Intelligent LLM routing proxy — cost optimization per message. Automatically selects the cheapest model capable of each task.

Package Exports

  • @robot-resources/router
  • @robot-resources/router/lib/python-bridge.js

This package does not declare an exports field, so the exports above have been automatically detected and optimized by JSPM instead. If any package subpath is missing, it is recommended to post an issue to the original package (@robot-resources/router) to support the "exports" field. If that is not possible, create a JSPM override to customize the exports field for this package.

Readme

@robot-resources/router

Intelligent LLM cost optimization via local proxy.
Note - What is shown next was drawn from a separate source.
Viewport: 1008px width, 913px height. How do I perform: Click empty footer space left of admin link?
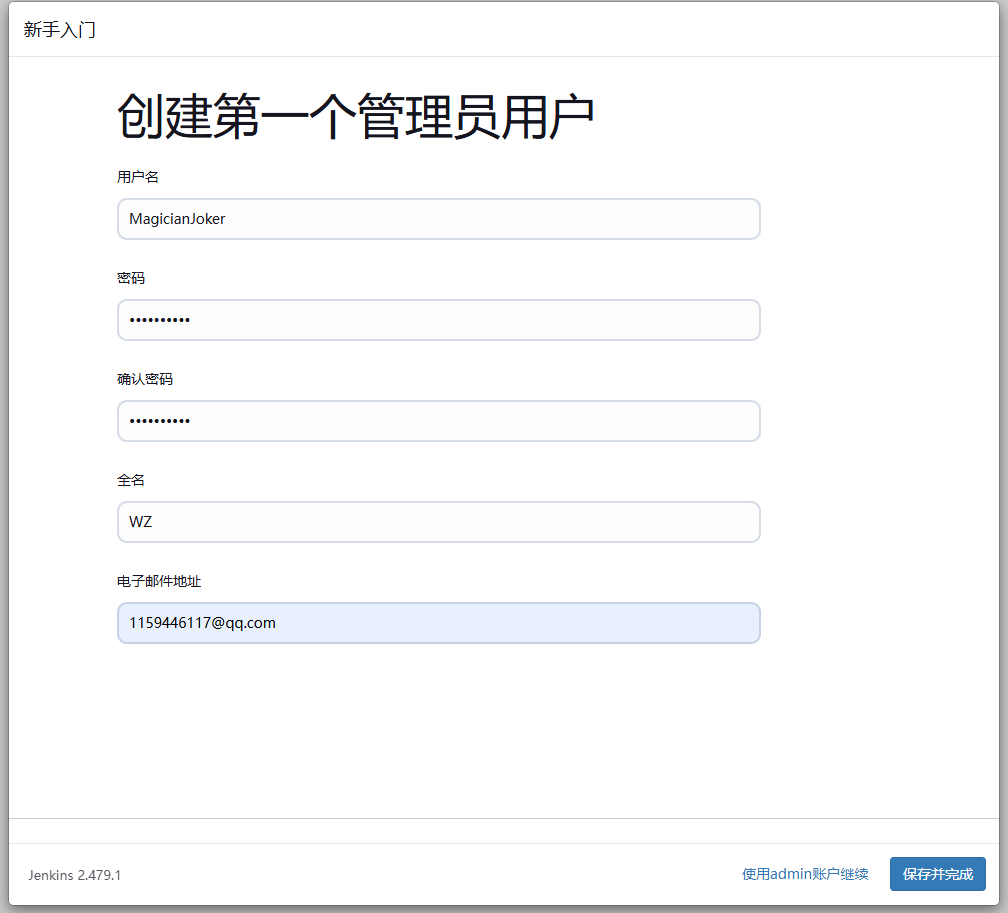tap(430, 875)
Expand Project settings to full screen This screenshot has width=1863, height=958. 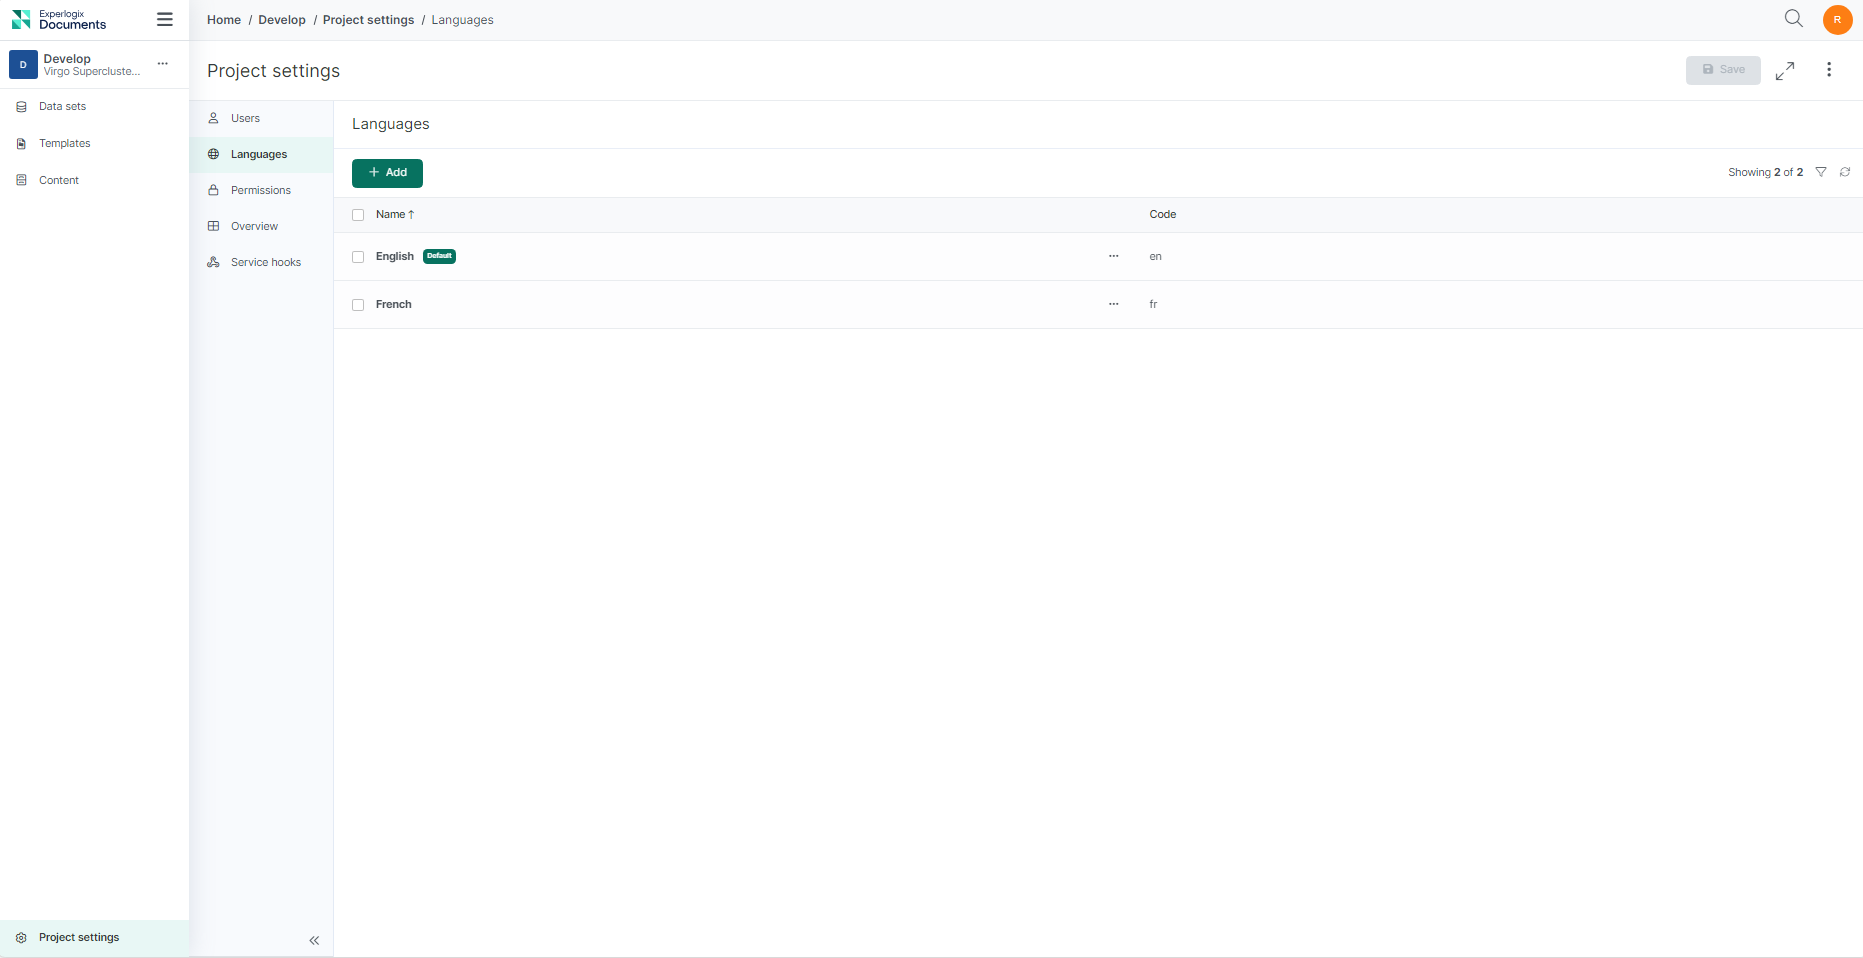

Automatically route each LLM request to the cheapest model that can handle it. 60-90% cost savings with no quality loss.

Quick Start

# Run directly (no install needed) — runs the setup wizard on first invocation
npx @robot-resources/router

# Or install globally
npm install -g @robot-resources/router
rr-router

On first run, the wizard:

  1. Installs the Python router engine (venv + pip) in ~/.robot-resources/.venv/
  2. Registers the router as a background service (launchd on macOS, systemd on Linux)
  3. Auto-configures detected AI tools (Claude Code, Cursor) as MCP clients
  4. If no tools are detected, prints copy-pasteable SDK base_url instructions

After that, calls like rr-router start, rr-router status, or rr-router report skip the wizard. Use --setup to re-run it.

Requirements

  • Node.js >= 18.0.0
  • Python >= 3.10 (auto-detected; used for the routing engine)

Enterprise / Docker

Inside Docker, the wizard skips service registration and prints three ways to run the router: Dockerfile CMD, Compose sidecar, or background process. Set RR_API_KEY in advance to bypass the auto-signup step entirely.

How It Works

Your Agent (Claude Code, Cursor, etc.)
    |
    | POST /v1/chat/completions  (OpenAI-compatible)
    | model: "auto"
    v
┌─────────────────────────────┐
│  Robot Resources Router     │
│  localhost:3838              │
│                             │
│  1. Detect task type        │
│  2. Find cheapest model     │
│  3. Forward to provider     │
│  4. Track cost savings      │
└─────────────────────────────┘
    |
    v
  Anthropic / OpenAI / Google

Each message is classified (coding, reasoning, simple_qa, etc.) and routed to the cheapest model with sufficient capability for that task.

Example Savings

Turn 1: "hello"                    → gemini-2.0-flash-lite        $0.0000
Turn 2: "what's 2+2?"              → gemini-2.0-flash-lite        $0.0000
Turn 3: "refactor this React code" → gpt-4o-mini                  $0.0002
Turn 4: "thanks, looks good"       → gemini-2.0-flash-lite        $0.0000
─────────────────────────────────────────────────────────────────────────
Total with RR:       $0.0002
Without RR (gpt-4o): $0.0075
Savings:             97%

Configuration

Set provider API keys as environment variables:

export ANTHROPIC_API_KEY="sk-ant-..."
export OPENAI_API_KEY="sk-..."
export GOOGLE_API_KEY="..."

CLI Commands

rr-router start              # Start proxy on localhost:3838
rr-router start --port 4000  # Custom port
rr-router status             # Show status
rr-router report weekly      # Cost savings report (7 days)
rr-router report monthly     # Cost savings report (30 days)

Agent Integration

Point any OpenAI-compatible agent to the proxy:

{
  "baseUrl": "http://localhost:3838",
  "model": "auto"
}

The proxy handles routing transparently. Your agent doesn't need to know about model selection.

License

MIT